No not going for the used one at all. I'll just figure out what all the specs (electrically) are on the OEM one then go looking for something that will work (specs wise) and also will fit good enough. Yeah 50 yrs old is still 50 yrs old,LOL


----------



## mjgord51 (10 mo ago)

For Bob Driver;

Actually Tecumseh went out of Business in 2009 not 40 yrs ago.


----------



## mjgord51 (10 mo ago)

sorry double post


----------



## Bob Driver (Nov 1, 2017)

mjgord51 said:


> For Bob Driver;
> 
> Actually Tecumseh went out of Business in 2009 not 40 yrs ago.


Yep..... Thanks for pointing out something I'm well aware of, but when was it they gave up on their SSI ignition system experiment and went to their standard 34443 $14 magneto like everybody else?
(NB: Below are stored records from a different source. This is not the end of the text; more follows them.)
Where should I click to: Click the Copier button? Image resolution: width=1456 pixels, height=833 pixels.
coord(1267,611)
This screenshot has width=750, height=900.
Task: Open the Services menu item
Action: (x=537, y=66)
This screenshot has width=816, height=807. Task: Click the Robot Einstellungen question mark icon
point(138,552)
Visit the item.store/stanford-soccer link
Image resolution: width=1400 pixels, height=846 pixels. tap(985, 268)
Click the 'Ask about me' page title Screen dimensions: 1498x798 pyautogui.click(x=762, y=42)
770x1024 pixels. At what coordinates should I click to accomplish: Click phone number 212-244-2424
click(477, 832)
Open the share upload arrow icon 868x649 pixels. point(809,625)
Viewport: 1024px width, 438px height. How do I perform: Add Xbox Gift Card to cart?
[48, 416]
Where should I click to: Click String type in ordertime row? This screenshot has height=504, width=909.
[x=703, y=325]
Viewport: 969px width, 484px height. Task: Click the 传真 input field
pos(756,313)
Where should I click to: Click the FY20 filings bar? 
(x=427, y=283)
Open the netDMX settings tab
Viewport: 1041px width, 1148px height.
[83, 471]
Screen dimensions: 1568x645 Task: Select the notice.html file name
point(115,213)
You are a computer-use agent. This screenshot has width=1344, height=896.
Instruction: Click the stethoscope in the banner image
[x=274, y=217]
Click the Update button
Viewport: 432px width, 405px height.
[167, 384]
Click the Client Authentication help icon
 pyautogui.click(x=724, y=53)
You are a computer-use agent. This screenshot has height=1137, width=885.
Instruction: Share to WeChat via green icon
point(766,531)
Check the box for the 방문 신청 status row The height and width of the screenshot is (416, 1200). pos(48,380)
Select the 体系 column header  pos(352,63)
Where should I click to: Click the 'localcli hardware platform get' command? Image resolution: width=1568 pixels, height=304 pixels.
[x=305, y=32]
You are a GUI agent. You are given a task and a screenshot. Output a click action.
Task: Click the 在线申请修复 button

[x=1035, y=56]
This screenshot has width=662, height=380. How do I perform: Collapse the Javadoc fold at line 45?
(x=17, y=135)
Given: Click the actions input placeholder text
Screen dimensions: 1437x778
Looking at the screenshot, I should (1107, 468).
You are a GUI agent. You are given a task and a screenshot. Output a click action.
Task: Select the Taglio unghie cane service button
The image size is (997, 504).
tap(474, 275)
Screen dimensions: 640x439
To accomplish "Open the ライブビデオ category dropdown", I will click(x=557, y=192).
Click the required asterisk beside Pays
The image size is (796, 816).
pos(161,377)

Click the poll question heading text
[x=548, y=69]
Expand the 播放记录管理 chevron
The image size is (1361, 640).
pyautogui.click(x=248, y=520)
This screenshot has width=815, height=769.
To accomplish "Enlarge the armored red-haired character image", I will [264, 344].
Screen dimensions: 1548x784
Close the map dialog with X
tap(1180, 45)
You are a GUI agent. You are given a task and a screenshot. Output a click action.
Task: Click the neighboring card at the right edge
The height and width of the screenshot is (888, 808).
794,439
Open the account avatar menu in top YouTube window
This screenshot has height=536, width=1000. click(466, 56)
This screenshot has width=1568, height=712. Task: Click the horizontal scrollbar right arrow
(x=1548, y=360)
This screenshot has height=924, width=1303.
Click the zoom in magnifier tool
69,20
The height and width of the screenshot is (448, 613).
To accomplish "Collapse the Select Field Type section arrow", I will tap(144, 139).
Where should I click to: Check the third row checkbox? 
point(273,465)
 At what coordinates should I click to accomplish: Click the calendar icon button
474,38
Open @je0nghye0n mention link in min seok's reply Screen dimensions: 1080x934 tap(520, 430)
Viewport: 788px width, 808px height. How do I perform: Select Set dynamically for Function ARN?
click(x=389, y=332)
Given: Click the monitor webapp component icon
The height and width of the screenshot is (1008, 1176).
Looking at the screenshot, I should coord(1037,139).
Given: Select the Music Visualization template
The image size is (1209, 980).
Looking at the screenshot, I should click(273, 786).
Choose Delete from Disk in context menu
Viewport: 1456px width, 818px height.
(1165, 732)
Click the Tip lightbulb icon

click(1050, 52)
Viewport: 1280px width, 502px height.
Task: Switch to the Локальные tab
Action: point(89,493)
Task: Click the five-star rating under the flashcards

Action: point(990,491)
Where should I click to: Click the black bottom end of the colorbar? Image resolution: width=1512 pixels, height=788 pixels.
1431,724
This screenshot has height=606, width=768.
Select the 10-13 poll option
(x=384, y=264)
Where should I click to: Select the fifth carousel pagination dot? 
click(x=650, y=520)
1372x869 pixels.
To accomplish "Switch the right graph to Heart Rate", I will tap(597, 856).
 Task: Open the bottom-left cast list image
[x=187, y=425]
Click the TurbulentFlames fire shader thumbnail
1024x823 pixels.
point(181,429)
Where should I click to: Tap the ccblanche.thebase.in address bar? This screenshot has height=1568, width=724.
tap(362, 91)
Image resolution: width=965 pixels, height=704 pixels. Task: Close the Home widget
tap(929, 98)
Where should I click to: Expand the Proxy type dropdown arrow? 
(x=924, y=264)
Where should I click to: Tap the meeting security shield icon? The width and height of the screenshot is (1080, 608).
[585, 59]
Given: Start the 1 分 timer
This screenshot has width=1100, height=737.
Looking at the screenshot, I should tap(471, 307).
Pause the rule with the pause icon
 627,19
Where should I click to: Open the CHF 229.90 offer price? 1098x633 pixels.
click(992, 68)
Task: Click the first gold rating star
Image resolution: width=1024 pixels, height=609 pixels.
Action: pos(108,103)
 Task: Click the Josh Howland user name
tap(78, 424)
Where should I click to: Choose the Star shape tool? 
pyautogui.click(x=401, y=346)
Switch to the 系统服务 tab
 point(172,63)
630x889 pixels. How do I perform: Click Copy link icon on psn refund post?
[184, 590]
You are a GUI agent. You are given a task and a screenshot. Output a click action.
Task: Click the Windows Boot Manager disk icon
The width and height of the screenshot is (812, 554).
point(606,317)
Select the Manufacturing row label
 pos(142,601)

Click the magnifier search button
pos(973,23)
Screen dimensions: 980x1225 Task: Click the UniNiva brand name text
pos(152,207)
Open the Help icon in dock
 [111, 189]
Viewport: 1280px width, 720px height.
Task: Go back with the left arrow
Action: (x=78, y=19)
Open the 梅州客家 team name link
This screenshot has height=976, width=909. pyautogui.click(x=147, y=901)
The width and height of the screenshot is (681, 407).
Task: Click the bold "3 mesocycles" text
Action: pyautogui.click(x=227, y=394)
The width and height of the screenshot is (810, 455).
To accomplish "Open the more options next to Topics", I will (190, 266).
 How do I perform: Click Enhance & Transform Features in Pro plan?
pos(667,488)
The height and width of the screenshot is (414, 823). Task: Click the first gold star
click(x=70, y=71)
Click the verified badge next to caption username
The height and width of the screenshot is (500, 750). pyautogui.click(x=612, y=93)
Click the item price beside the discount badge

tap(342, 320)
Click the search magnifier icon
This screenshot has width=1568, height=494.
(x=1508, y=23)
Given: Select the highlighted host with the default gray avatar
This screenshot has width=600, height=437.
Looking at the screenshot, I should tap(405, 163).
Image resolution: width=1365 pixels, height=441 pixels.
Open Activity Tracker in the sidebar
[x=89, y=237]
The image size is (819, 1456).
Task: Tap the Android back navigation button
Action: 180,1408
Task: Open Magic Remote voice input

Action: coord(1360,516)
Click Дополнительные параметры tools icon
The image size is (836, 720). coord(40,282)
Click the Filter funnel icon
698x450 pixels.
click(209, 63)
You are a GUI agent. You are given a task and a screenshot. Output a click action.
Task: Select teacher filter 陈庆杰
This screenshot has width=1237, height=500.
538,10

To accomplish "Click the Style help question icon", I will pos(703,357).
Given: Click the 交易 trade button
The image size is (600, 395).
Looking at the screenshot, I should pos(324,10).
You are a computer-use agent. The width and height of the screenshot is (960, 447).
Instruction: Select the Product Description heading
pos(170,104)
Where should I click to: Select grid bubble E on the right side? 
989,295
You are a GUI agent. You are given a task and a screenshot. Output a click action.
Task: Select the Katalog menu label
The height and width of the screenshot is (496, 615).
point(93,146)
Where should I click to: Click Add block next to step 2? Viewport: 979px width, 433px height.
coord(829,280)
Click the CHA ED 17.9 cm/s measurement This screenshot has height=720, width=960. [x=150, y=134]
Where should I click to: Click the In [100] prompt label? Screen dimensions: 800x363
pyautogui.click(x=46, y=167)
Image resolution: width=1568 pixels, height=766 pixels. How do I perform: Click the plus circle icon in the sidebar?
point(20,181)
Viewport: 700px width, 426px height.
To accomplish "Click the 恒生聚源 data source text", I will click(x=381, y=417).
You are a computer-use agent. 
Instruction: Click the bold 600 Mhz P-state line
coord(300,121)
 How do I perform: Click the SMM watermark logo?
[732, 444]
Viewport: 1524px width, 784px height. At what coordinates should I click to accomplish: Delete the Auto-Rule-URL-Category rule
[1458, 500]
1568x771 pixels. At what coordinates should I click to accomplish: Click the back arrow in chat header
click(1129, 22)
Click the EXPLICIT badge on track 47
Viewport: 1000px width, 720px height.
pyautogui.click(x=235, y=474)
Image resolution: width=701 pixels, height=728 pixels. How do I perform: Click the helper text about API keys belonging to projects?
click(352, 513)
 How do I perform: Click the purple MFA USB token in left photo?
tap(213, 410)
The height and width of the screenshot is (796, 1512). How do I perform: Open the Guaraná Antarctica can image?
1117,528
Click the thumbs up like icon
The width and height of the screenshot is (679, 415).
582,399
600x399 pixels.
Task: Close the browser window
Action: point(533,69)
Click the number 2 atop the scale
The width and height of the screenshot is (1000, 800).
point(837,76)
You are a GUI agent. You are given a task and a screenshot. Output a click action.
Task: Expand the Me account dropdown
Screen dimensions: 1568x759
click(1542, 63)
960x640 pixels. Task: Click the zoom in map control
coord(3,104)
Before you get a "there you go moment"..... Flywheel, timing, and magneto mounting/air gap is going to be your problem trying to use a 34443

Just out of curiosity since you seem to have the ability to Google Search..... Who bought Tecumseh's tooling, inventory, and intellectual property rights and is still building engines today?


----------



## mjgord51 (10 mo ago)

For Bob Driver;

For the Info on who bought Tecumseh go to this place/forum called (snowblowerforum.com) look in the (General Snowblower Discussion) section and look for this thread called (Is Tecumseh gone or bought out?) that thread and its posts will give you the low down who bought who and who merged with who.


----------



## mjgord51 (10 mo ago)

I did find some info on the web about the "failed" Tecumseh SSI Magneto #610906 being a completely new re-designed system.
Start Googling these names.
1. A-1 Miller, Replacement Tecumseh Electronic Ignition. 573-256-0313 or 573-881-7229.
2. Welder Parts Warehouse, TEC-Kit Tecumseh SSI Upgrade. 281-356-2902.
3. Stroller Lawn and Garden, In House Design for old SSI 610906 Magneto. 330-682-7436.

Thee old Tecumseh SSI 610906 Magneto isn't dead it just has a completely new design.

Look into them and see what you think about the new and improved SSI Magneto design. Give us your thoughts Good or Bad Pros or Cons.


----------



## Bob Driver (Nov 1, 2017)

mjgord51 said:


> For Bob Driver;
> 
> For the Info on who bought Tecumseh go to this place/forum called (snowblowerforum.com) look in the (General Snowblower Discussion) section and look for this thread called (Is Tecumseh gone or bought out?) that thread and its posts will give you the low down who bought who and who merged with who.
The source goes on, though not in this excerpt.